Monday, November 28, 2011

Running Shoes

I need help.

I've never been super picky about what shoes I run in. I don't have foot or knee problems or arch issues, so I haven't worried too much about getting shoes with amazing support. I also don't follow any "switch out your shoes every {insert number} miles" rule. I'm sure someday I'll learn from my mistakes, but for now, I basically just care that they are cute and not too clunky. 

Remember when I got these shoes back in March? I bought them knowing that I would be using them every day but hoping that they would be pretty durable. Much to my dismay, I noticed that the fabric was thinning in the summer and now they are totally disintegrating. 

GIANT hole by my pinkie toe. My toe sticks out of it.
The green is the insole. They are even ripping down the sides.
I do realize that some wear and tear is unavoidable, but I wasn't expecting to be needing new shoes again quite so soon. Now my entire toe sticks out the side and they are just going to get worse. I'll probably keep using them until they totally fall apart on me, but their expected life from here is pretty short.

My question: What is your favorite kind of running shoes? 

These are Nike's Free Run and I love how lightweight and comfortable they are, but don't love how fast they have gotten all torn up. I promise I don't drag my feet across the cement when I run. I wouldn't mind if my next shoes are a little heavier (hopefully this means more sturdy!) but not much.

So, best type of running shoes? Ready, go!

XO

Saturday, November 26, 2011

Drooling

Over these:

Today I had my first experience at DSW. I know. I think I'm in love. This short girl loves herself a good pair of killer heels.

And THIS skirt!


$7.80 at F21. Black and white striped. Stretchy. Matches everything. Dressy or casual. 

Shopping with the sister in law today was a good decision!
XO

Friday, November 25, 2011

The City That Never Sleeps

60+ degree weather, empty mornings, and late nights... and it feels oh, so good.
Loving this holiday weekend!
Other highlights thus far include pomegranates fresh of the tree, golf in the sun, tennis extravaganza, lots of time with family, and pretty 10 layer jello. I just can't get enough.
More details to come. 
For now, I am so thankful to be here with people I love.
Hooray for Thanksgiving and the holiday season kickoff!

My food baby. Oh yum.
XO

Monday, November 21, 2011

30 Day Challenge Part 2

Remember the modified 30 Day Challenge my sister and I have been doing for the past month?
We're done!
I'll be honest, this half I slacked a little. I felt like I was living in my swimsuit more (lifeguard, people!) and dressing up less. But Sarah made up for the days I didn't dress up and then some. 
Here it goes:












Overall, it made me think way more creatively about my closet. I loved having someone to dress up for every day, even if it was my sister in Texas and the people at the store. P.S. did I mention my sister has 3 kids? Yes, she really is that smokin. I know right?

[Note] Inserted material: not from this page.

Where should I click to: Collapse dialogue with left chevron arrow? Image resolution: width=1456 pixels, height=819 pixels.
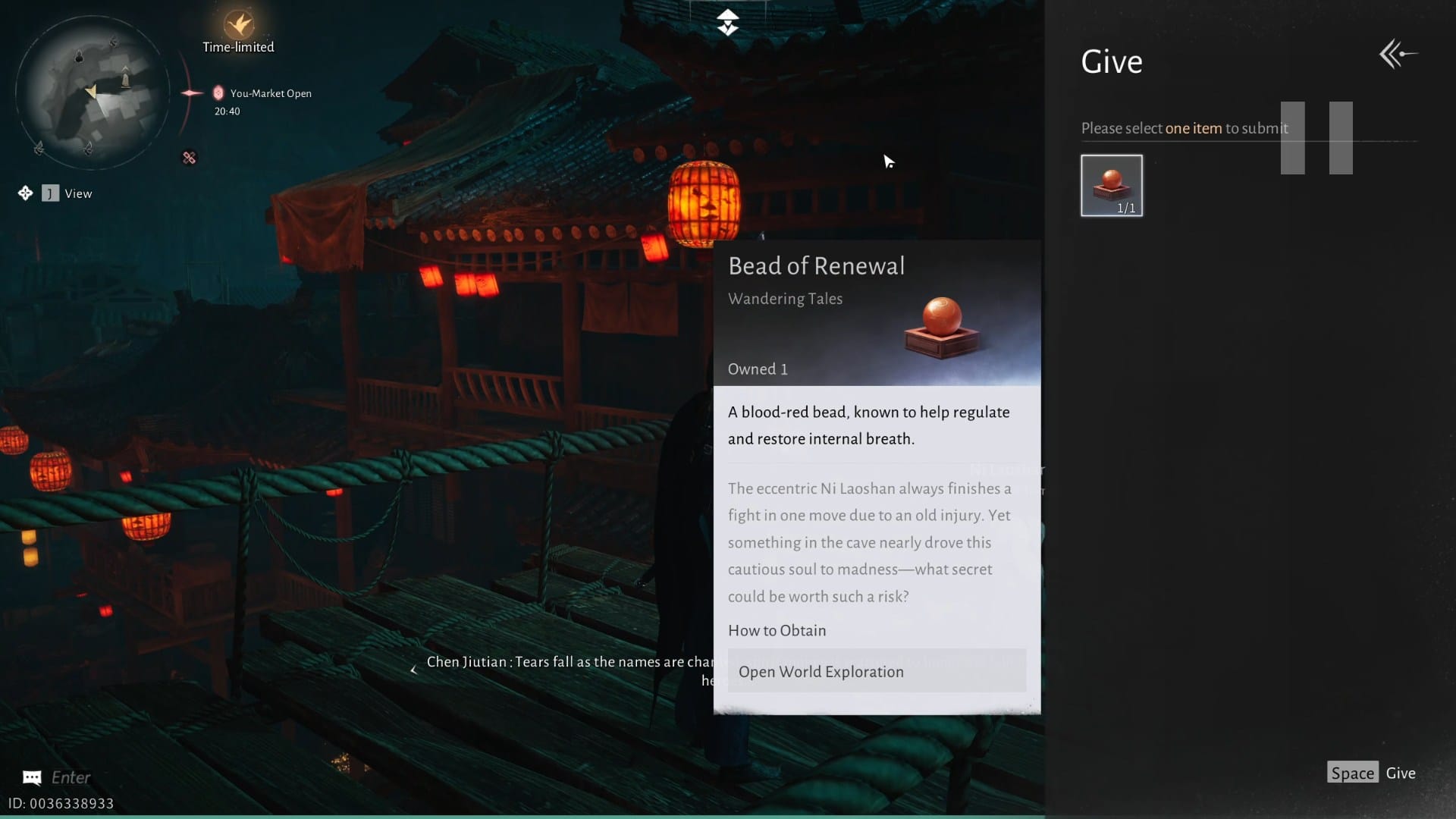[x=413, y=670]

Hooray for being a girl and getting pretty!

Sunday, November 20, 2011

We Like to Party + Sore + Thanksgiving Week!

In my world, birthdays are a pretty big deal. An ENTIRE day to celebrate someone and nothing else? Count me in.

Stop 1: Tucanos. The most amazing salad bar I have ever been to. Even the waiter was surprised that I was able to fit that much food in me. Oops. Trevor was able to satisfy his manly meat craving and we left stuffed and happy.

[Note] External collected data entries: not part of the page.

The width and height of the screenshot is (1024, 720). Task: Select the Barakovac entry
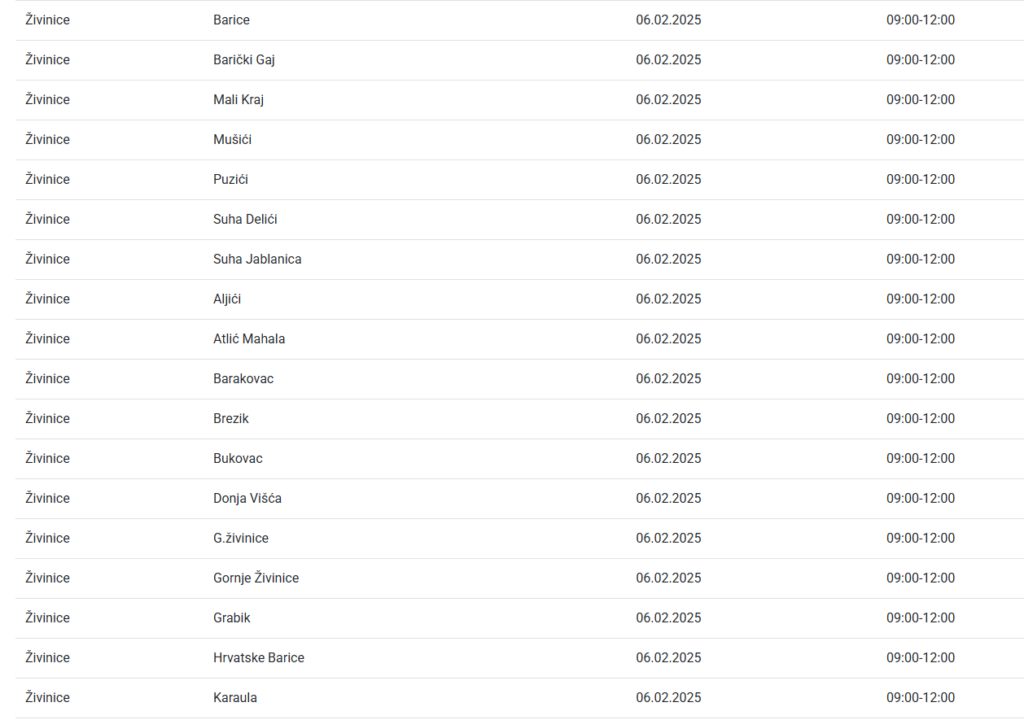pos(243,379)
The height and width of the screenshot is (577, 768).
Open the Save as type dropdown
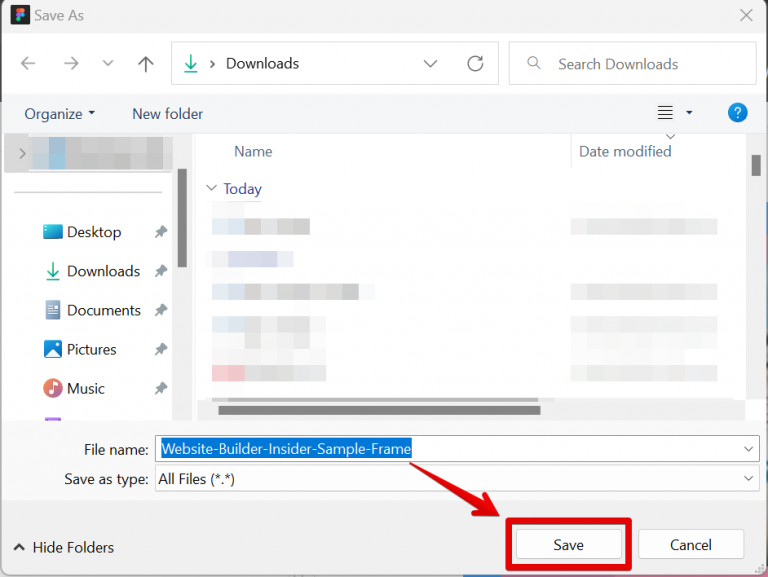click(750, 479)
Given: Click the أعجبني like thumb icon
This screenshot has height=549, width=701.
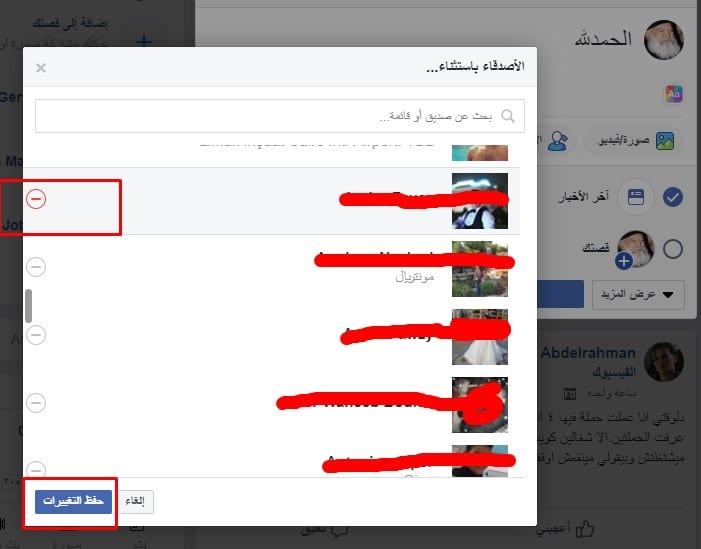Looking at the screenshot, I should click(x=584, y=529).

Next up was a movie marathon. We finally checked all the movies off the list Trevor has been making in his head for months. Over the course of the weekend, we watched Fast Five (side note: I LOVE the fast and furious movies!! What? I'm so much more of a chick flick person. But those movies are so good!) Pirates of the Caribbean 4 (not as magical as the first, but still good) and Green Lantern.

Naptime: because nobody can underestimate the power and joy of an amazing nap.

Brownies: Trevor's favorite of course! Accompanied by sparkling apple cider.

And now Trevor has officially graced the earth with his presence for 24 years. Lucky world!
Dinner at Grandma's tonight
Other news:

Last week I taught the high school girls again, and we did this circuit workout:
Via This Fabulous Blog
We repeated the circuit 3 times and doubled the reps the second two times. And OH. MY. SORE. P90X Danielle from 3 months ago's booty got kicked. Cardio-wise I was fine, but my shoulders and legs have been sore for three days. It was so fun though... I love teaching those girls!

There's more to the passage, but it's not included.